> Data under study
....................
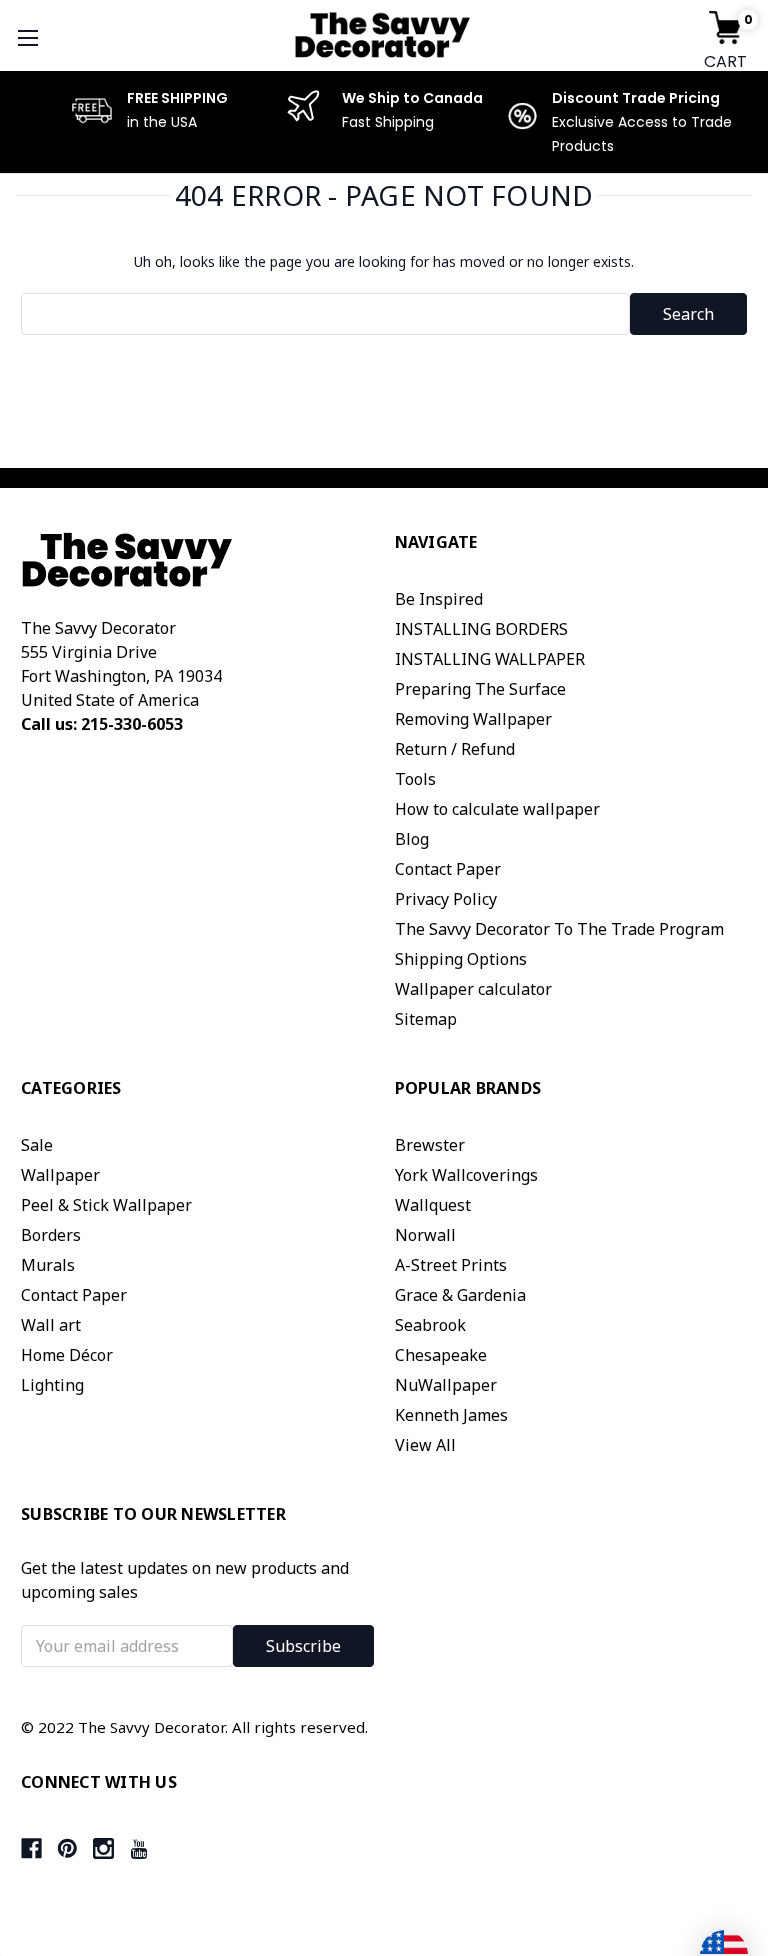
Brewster (430, 1145)
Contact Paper (448, 869)
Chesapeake (441, 1355)
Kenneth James (451, 1415)
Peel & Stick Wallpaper (106, 1205)
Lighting (52, 1385)
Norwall (425, 1235)
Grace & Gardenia (460, 1295)
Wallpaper (60, 1175)
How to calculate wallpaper (497, 809)
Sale (37, 1145)
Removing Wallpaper (473, 719)
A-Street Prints (451, 1265)
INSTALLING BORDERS (481, 629)
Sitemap (426, 1019)
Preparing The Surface (480, 689)
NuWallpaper (446, 1385)
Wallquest (433, 1205)
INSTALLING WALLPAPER (490, 659)
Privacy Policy (446, 899)
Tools (415, 779)
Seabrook (430, 1325)
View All (425, 1445)
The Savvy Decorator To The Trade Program (559, 929)
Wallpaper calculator (473, 989)
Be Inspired (439, 599)
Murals (48, 1265)
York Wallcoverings (466, 1175)
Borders (51, 1235)
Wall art (51, 1325)
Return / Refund (455, 749)
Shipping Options (461, 959)
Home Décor (67, 1355)
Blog (412, 839)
....................
Word for word, restate the lines from the one holding "York Wallcoverings (466, 1175)" to the last line of the records.

> Result of this task
York Wallcoverings (466, 1175)
Borders (51, 1235)
Wall art (51, 1325)
Return / Refund (455, 749)
Shipping Options (461, 959)
Home Décor (67, 1355)
Blog (412, 839)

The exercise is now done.